The Daily Mail uses a small sample experiment to "prove" videogames alters behavior.
We should be above such flame-baiting, but it's difficult to ignore headlines like "Violent videogames DO make people more aggressive" in today's edition of the Daily Mail. The article cites a study from the Indiana University School of Medicine which will be published in full at the meeting of the Radiological Society of North America next week. The study compared MRI scans on 11 men from 18 to 29 years of age playing "violent" games ten hours a day for two weeks and those who didn't. The study reported that there was a difference in the brain activity of the group that played games, and the Daily Mail jumped on those results with inflammatory language and the obligatory photo of a kid playing GTA: San Andreas.
"Violent videogames can alter the brain in just one week and make players more aggressive," read the Daily Mail article. The study, it must be noted, never mentions aggressive behavior. "A study has found that key areas in the brain suffer reduced activity, and leave it physically altered. The findings will fuel the debate over the impact that violent games have on regular players and links to anti-social behavior."

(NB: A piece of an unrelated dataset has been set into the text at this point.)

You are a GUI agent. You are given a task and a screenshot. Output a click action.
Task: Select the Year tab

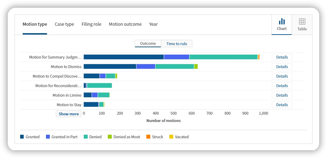click(153, 24)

The full research paper hasn't been released to the public, but the abstract currently available on the Radiological Society of North America website (RSNA.org) provides some conclusions. "After one week of violent game play, the videogame group showed less activation in the left inferior frontal lobe during ES task and less activation in anterior cingulate cortex during the CS task, in comparison to the control group and also related to their own baseline scan. Moreover, the videogame group gained more prefrontal activation after the second week without game play," writes lead researcher Yang Wang, MD.
The experiment doesn't seem like it was meant to vilify games, only to test how the brain works when playing videogames. The only thing that bugs me about the language in the abstract is the researchers specifically refer to the games the subjects played as "violent" without stating which game was played or why that title was more violent than others.
To me, the experiment only proves that gamers just use their brains differently. The altered brain activity does not necessarily translate into violent or aggressive behavior, and the jump to hammer home that link by the Daily Mail is what pisses me off. Terms like "anti-social behavior" and "aggressive" were never used by the study abstract and only fans the flames of the anti-gaming crowd. Come on, Daily Mail, I know you are just a tabloid, but you can do better than that.
Also, please update your stock photography. Grand Theft Auto: San Andreas is 7 years old already.